Intel this week outlined plans to build two chip factories outside of Columbus, Ohio. The announcement is still in its early stages, implying the possible allocation of $20 billion to build the factories designed to combat the ongoing global chip shortage – or at least to address potential future problems.
The company has sketched out a rough schedule for the first plant, with planning beginning immediately and construction following before the end of the year. This facility would be commissioned in 2025, marking its first new manufacturing site in 40 years. The project is expected to span 1,000 acres of space, with enough space to install up to eight chip factories, if things go according to plan.
“Today’s investment marks another significant way for Intel to lead efforts to restore American leadership in semiconductor manufacturing,” CEO Pat Gelsinger said in a statement. “Intel’s actions will help build a more resilient supply chain and ensure reliable access to advanced semiconductors for years to come. Intel is bringing cutting-edge capabilities and capabilities to the United States to strengthen the global semiconductor industry. »
The construction phase will create 7,000 jobs, according to Intel figures, as well as 3,000 permanent jobs once things are up and running.

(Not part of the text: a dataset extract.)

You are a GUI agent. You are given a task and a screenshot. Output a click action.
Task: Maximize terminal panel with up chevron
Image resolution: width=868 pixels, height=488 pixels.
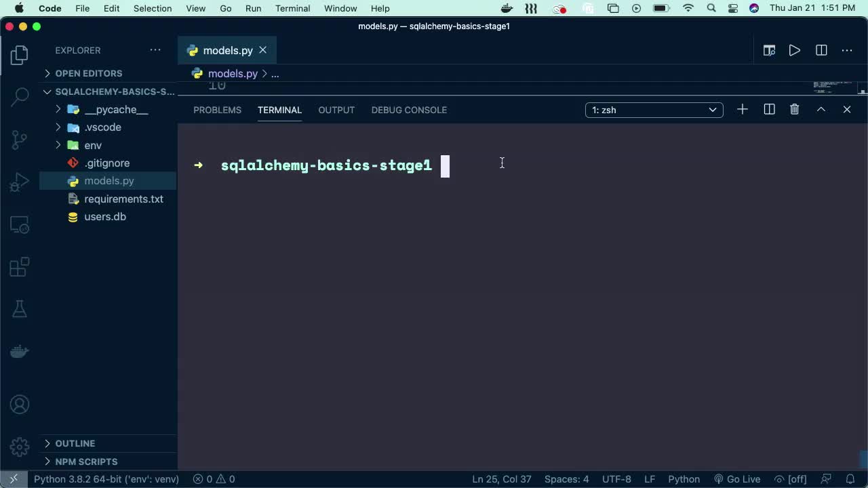tap(821, 110)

Biden’s White House touted the news as “another sign of the strength of the US economy,” in a statement released yesterday.
He also used the occasion to promote a policy aimed at accelerating domestic R&D and manufacturing amid a Covid-fueled global supply chain crisis that has been seen by some as a black eye for the economy. ‘administration.
“To accelerate this progress, the President urges Congress to pass legislation to strengthen U.S. research and development and manufacturing for critical supply chains, including semiconductors,” the administration writes. . “The Senate passed the United States Competition and Innovation Act (USICA) in June and the administration is working with the House and Senate to finalize this legislation. It includes full funding for the CHIPS for America Act, which will provide $52 billion to catalyze more private sector investment and maintain America’s technology leadership.
Both sides also touted the security benefits of US-based chip manufacturing – no doubt a nod to increased scrutiny of manufacturers like Huawei, which has proven a major target for the US. previous administration. The company notes that “the Ohio site will also provide state-of-the-art processing technology to meet the unique security and infrastructure needs of the U.S. government.”
The news also comes as Intel faces increased competition from companies like Samsung, while companies like Apple have opted to abandon the company’s chips in favor of proprietary designs.